For many victims of Nazi brutality, music was an important means of preserving and asserting their humanity. This music also serves as a form of historical documentation; a telling glimpse into the events and emotions that their creators and original audiences experienced firsthand. This year’s program will feature stories and songs performed by Karen Uslin. She is adjunct professor of Musicology and Fellow for the Center of Holocaust and Genocide Studies at Rowan University. Dr. Uslin will focus on what happened in the Theresienstadt (Terezin) Concentration Camp where music offered Jews a way to escape from reality, gave voice to their yearning for freedom, and offered ways to find comfort and hope amidst inhuman conditions.

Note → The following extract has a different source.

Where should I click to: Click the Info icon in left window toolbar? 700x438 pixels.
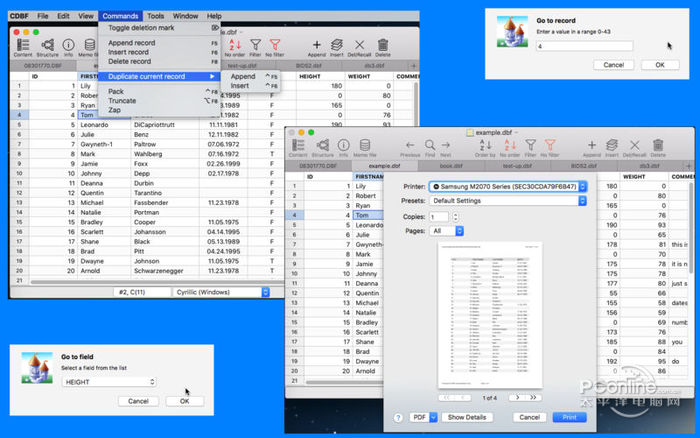coord(68,45)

In November, 1941, noted conductor Rafael Schächter gathered his belongings in preparation of being deported to Terezin. While many of us in that situation may focus on packing necessities such as food and clothes, Schächter chose two musical scores to bring with him: Smetana’s “The Bartered Bride” and Verdi’s “Requiem.” This latter piece, a Catholic mass for the dead and a representation of Italian nationalism, would become a piece of resistance, a Kaddish* (a Jewish prayer in memory of the dead) in the midst of a Nazi concentration camp.
The Latin liturgy talks about the end of the world and what happens to those who commit evil. Even as they were facing their own destruction, the Jews, through the Requiem, were telling the Nazis how the Third Reich was doomed. Schächter conducted an adult chorus of 150 Jews which engaged in 16 performances of the massive and complex “Requiem” learned by rote from a single vocal score and accompanied by a legless upright piano—before audiences of other prisoners, SS officers, and German army staff members. Their purpose: to sing to their captors words that could not be spoken.
Schächter himself died on a 1945 death march from Auschwitz, but survivors who sang in his “Requiem” credit their lives to this piece and one man’s mission to use music as a means of defiance. In doing so, they all proved that the way to combat the worst of humanity is to find strength and courage in humanity’s best.
Dr. Uslin received her Ph.D. in musicology from The Catholic University of America in 2015, her bachelor’s degree in Music and Theater from Muhlenberg College and her master’s degree in Music History from Temple University. She is currently under contract with Indiana University Press to publish an English source on the writings of Terezin composer Viktor Ullmann. She has also performed at various venues around the world, including the Vatican, the Academy of Music in Philadelphia and the Kennedy Center in Washington, D.C.
* NOTE: Although one form of the Kaddish is recited in memory of the dead, the prayer itself says nothing about death; its theme is the greatness of God, reflected in its opening words: “Yitgadal ve-yitkadash, Shmei rabbah–May His name be magnified and made holy…” The prayer’s conclusion speaks of a future age in which God will redeem the world.